Other fans
might argue with me, but the Hawkwind record I’d choose for inclusion on the
interstellar comp would be In Search of
Space. It’s their second album, released in 1971, and the first where they
fully embraced the sci-fi aesthetic. When the aliens figure out how to play the
golden record with the diamond stylus that comes with it, they’ll hear familiar
cosmic sounds: the light ticking of radar signals, blobular pulsations like
those from a vast cloud of cosmic dust, the built up pressure of pent-up
nuclear energy, a metronomic countdown and then, blast off! Their ears will be
rocketing though space like intergalactic bandits on a star-faring hot rod. In
earthly terms, the opening track, a 15+ minute epic called “You Shouldn’t Do
That,” has an early heavy metal/proto-punk feel -- a couple of chords played
fast and hard, but all throughout are strange oscillations and vibrations of
space tones, like the sound effects from movies where little green men shoot
laser beams and photon waves. And all these sounds weave and meld together into
a singular force of forward momentum that’ll likely please the ears and minds
of whatever ultra-intelligent beings happen to find them.
I’d caution
against including Hawkwind’s third album, though. Upon listening to the 1972
release Doremi Faso Latido, they
might think we mean them harm. The punk and heavy metal elements are more
pronounced here, so it’s much darker, more sinister (though the flying saucer
sounds remain). To my ears, it’s like the soundtrack of an interstellar warlord
civilization on a mission to conquer the universe. The vocals remind me a bit
of Ozzy—high-pitched but flat, and shouted. The heavy guitar riffs pulsate and
drone like a lot of metal and hardcore, but there’s enough variance across both
sides of the album—a bit of acoustic guitar and saxophone and some shifts in
syncopation—to keep it from feeling monotonous and redundant. In fact, there’s
so much going on in the music, between the pulse and drive of the songs and the
weird noises that float around it, that it starts to form aural moirés that are
so intense they set your head to spinning. Fun for a wild night on earth, to be
sure, but probably not appropriate as a greeting to fellow space beings.
I
definitely do not recommend sending Hawkwind’s first self-titled record, though
in some respects it’s my favorite. I vote against it only because it reveals
the band in their pre-space days, when they were more of an acid rock group.

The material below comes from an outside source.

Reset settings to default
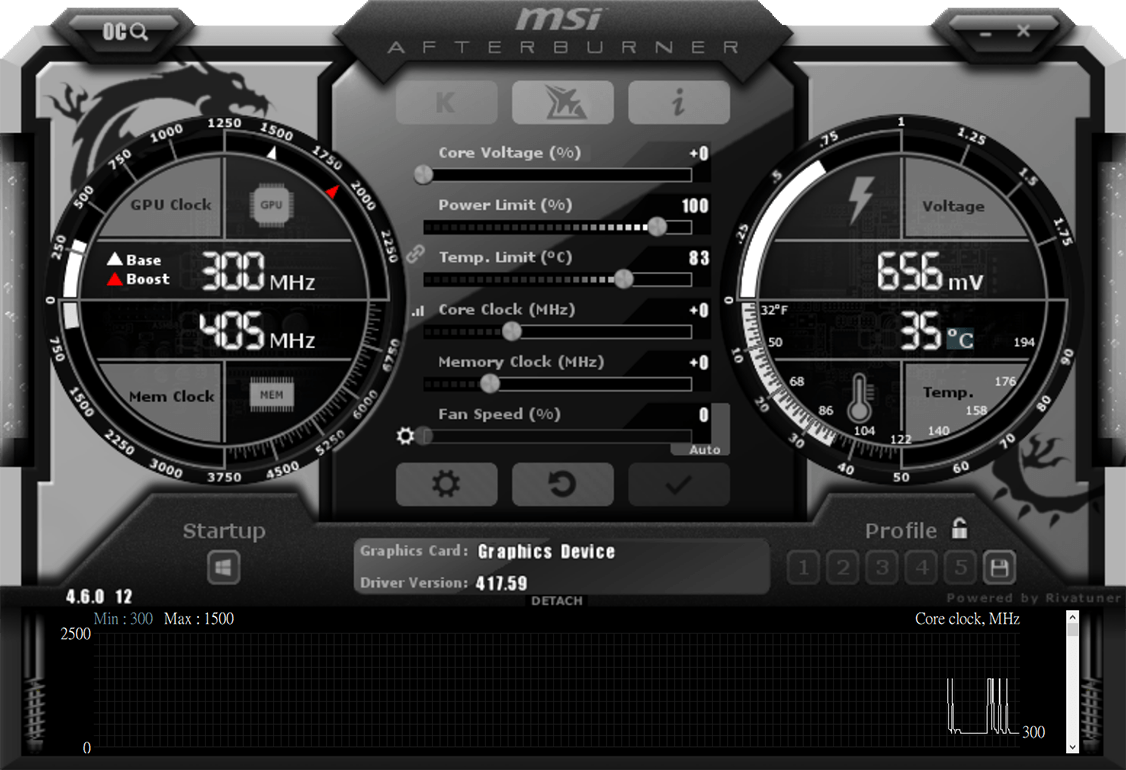1126x770 pixels. click(x=562, y=485)
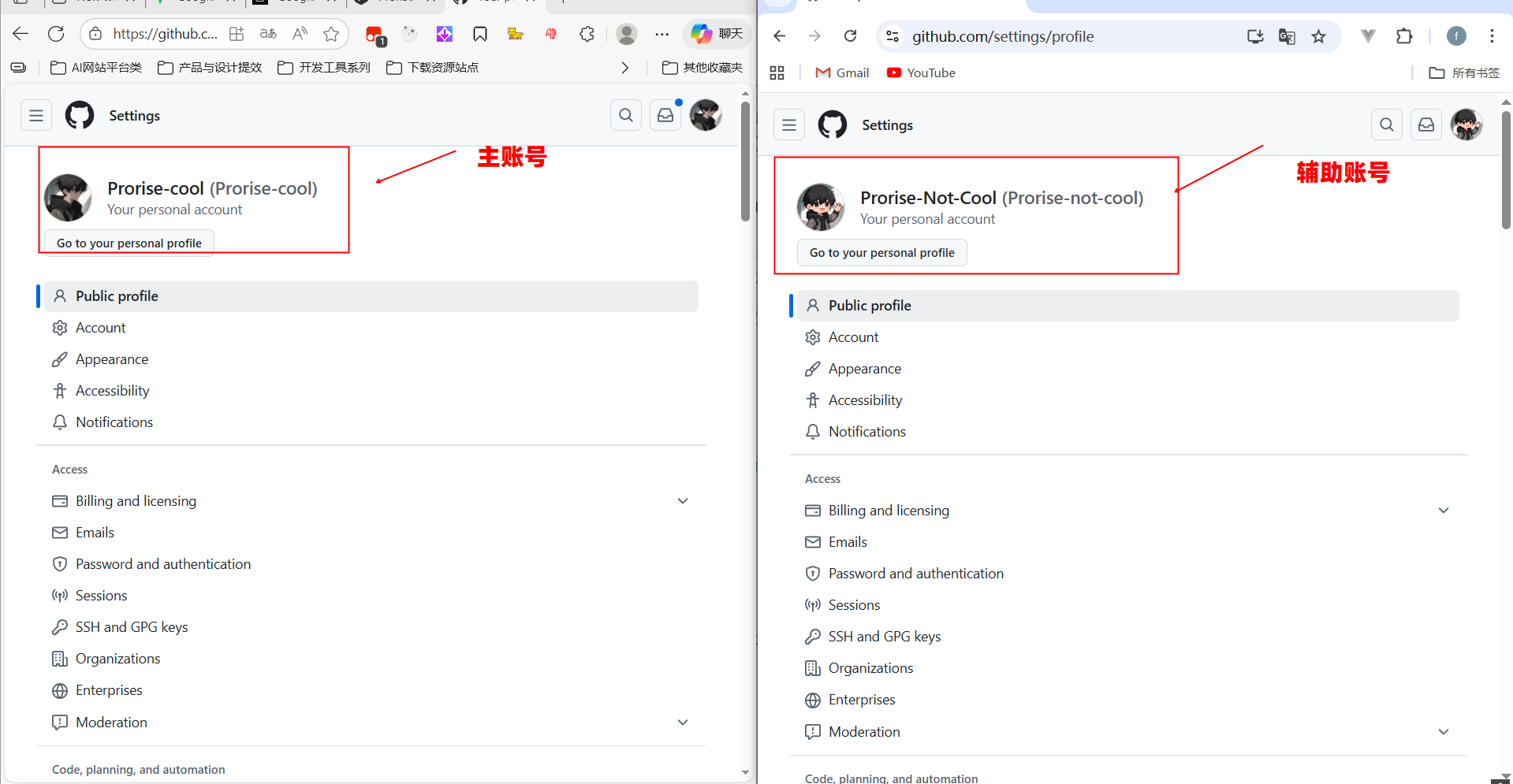Open SSH and GPG keys in right window
This screenshot has width=1513, height=784.
pos(884,637)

Pondering the heavens, to be sure, but still lacking the wherewithal to fully
escape the earth. The opening track, “Hurry On Sundown,” has a bluesy/folksy
feel. It begins with a bright riff strummed on an acoustic guitar, then a
blaring harmonica kicks in and dances along with the melodic vocals. On the
second track, they venture a fair distance into space, but it’s a
feedback-based approximation of space that’s still rooted in earthliness.
There’s less artifice; you can picture ragamuffin stoners making the music in
some groovy pad somewhere, tripping out. The shape of some of the songs is less
streamlined and symmetrical than on their later records, too. The third track,
“Be Yourself,” for instance, has an odd three-beat form that’s kind of arty in
a punk-rock sort of way, the punkiness due mainly to shouted lyrics. Side two
has a similar form, only in reverse, going from off-centered, dark melody and
rhythm, through several interludes of guitar-and-amp cosmos (with a touch of
crazy saxophone from the gates of hell thrown in), and it ends with another
down-to-earth tune, “Mirror of Illusion,” which verges on pop, in a hippy sort
of way. It’s a great album, but probably not the best hello for whoever might
be out there, millions of light years away. Better to wait to play the space
creatures Hawkwind’s first record when they finally arrive at our home planet, where
we can have them over for supper and wine and maybe even some of our precious
herbs for a long night gathered around a real turntable.